GIVEN TEXT:
1. A magnetic adapter assembly for connection with at least one magnetic excitation device, said magnetic adapter assembly comprising:

at least one magnetic adapter including

an insulating housing including a plurality of connection portions facing in different directions;

a magnetic unit disposed in said insulating housing and having a plurality of positioning grooves respectively aligned with said connection portions for allowing extension of the magnetic excitation device into one of said positioning grooves through a selected one of said connection portions; and

at least one fastener for fastening the magnetic excitation device to one of said connection portions.

2. The magnetic adapter assembly as claimed in claim 1, further comprising a movable joint having one end extending into another one of said positioning grooves through another selected one of said connection portions.

DIRECTIONS:
A. In the magnetic adapter claims above, what does the fastener fasten the magnetic excitation device to?
B. Summarize the magnetic adapter claims above in two sentences.
C. From the magnetic adapter claims above, print the passage word for word, beginning at the words "1. A magnetic" and stopping after "selected one of said connection portions.".

SOURCE INFORMATION:
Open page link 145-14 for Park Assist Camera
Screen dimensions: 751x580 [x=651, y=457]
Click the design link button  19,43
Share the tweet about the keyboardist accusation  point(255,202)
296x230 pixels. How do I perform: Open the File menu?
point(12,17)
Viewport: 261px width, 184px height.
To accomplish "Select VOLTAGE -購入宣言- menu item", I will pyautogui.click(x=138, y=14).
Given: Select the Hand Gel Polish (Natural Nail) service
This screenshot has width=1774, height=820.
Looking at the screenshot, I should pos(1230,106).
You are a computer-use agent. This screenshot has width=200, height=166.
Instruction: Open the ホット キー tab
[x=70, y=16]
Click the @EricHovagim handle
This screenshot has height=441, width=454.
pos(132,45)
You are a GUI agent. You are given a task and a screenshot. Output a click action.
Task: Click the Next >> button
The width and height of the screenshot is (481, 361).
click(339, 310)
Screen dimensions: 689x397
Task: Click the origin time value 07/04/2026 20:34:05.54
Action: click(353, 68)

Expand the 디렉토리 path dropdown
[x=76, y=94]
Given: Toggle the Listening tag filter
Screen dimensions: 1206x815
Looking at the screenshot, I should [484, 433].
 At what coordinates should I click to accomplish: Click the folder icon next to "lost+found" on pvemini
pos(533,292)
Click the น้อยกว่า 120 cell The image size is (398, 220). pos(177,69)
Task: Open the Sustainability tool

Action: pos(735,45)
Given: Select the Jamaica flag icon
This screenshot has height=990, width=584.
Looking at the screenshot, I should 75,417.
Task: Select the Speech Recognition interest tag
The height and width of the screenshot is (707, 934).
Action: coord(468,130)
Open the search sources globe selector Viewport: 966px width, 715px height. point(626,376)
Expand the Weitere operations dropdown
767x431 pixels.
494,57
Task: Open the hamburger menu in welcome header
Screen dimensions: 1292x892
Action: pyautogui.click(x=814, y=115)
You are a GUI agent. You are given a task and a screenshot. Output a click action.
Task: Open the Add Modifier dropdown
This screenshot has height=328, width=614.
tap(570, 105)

ANSWERS TO THE EXERCISE:
A. It fastens the device to one of the connection portions of the insulating housing.

B. Claim 1 describes a magnetic adapter assembly with three parts: an insulating housing whose connection portions face in different directions, a magnetic unit inside it, and at least one fastener that fastens a magnetic excitation device to one of the connection portions. The magnetic unit has positioning grooves aligned with those portions so the device can extend into a groove, and claim 2 adds a movable joint with one end extending into another groove through another connection portion.

C.
1. A magnetic adapter assembly for connection with at least one magnetic excitation device, said magnetic adapter assembly comprising:

at least one magnetic adapter including

an insulating housing including a plurality of connection portions facing in different directions;

a magnetic unit disposed in said insulating housing and having a plurality of positioning grooves respectively aligned with said connection portions for allowing extension of the magnetic excitation device into one of said positioning grooves through a selected one of said connection portions; and

at least one fastener for fastening the magnetic excitation device to one of said connection portions.

2. The magnetic adapter assembly as claimed in claim 1, further comprising a movable joint having one end extending into another one of said positioning grooves through another selected one of said connection portions.